▸ What this task involves: Change "Open" to "Click" in the lines below, leaving everything else as it is. Omit the pictures from your answer.
─── Supplied records
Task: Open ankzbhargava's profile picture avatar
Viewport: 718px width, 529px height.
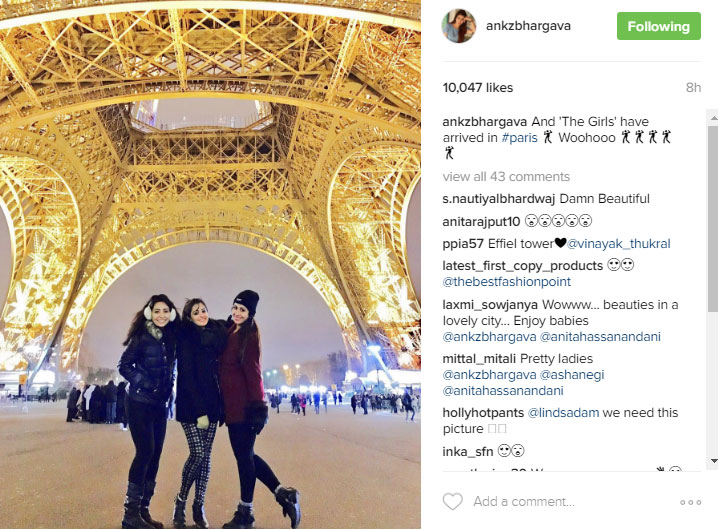Action: coord(459,26)
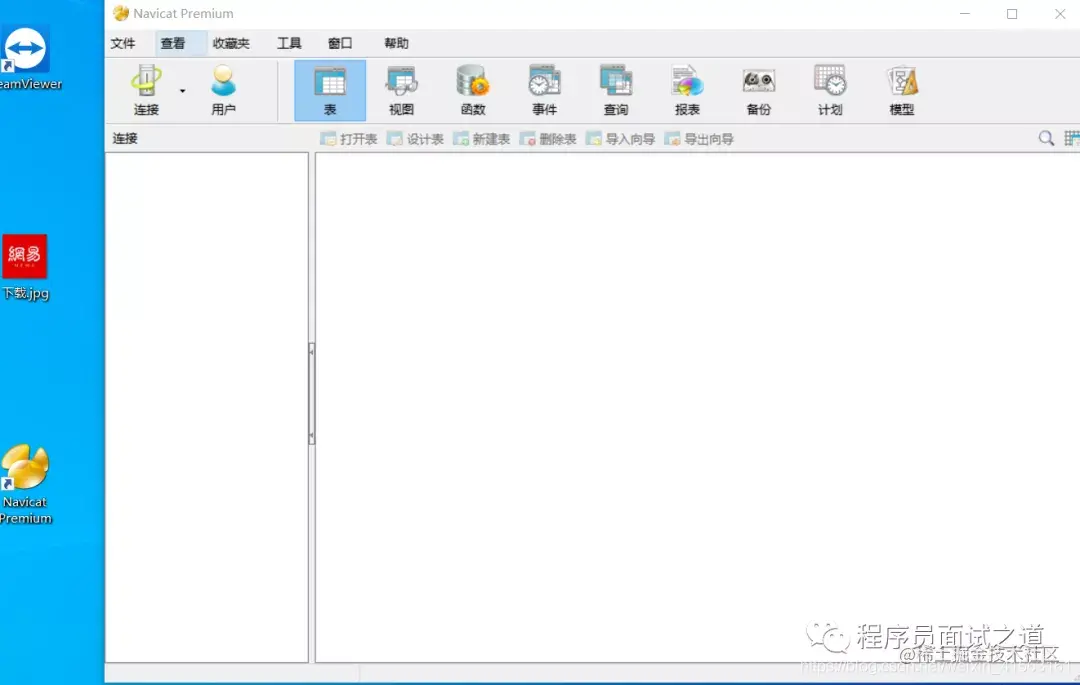Select the 用户 (Users) toolbar icon

[223, 89]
──────
▸ Output of the task:
Task: Click ankzbhargava's profile picture avatar
Viewport: 718px width, 529px height.
Action: coord(459,26)
Select the 用户 (Users) toolbar icon

[223, 89]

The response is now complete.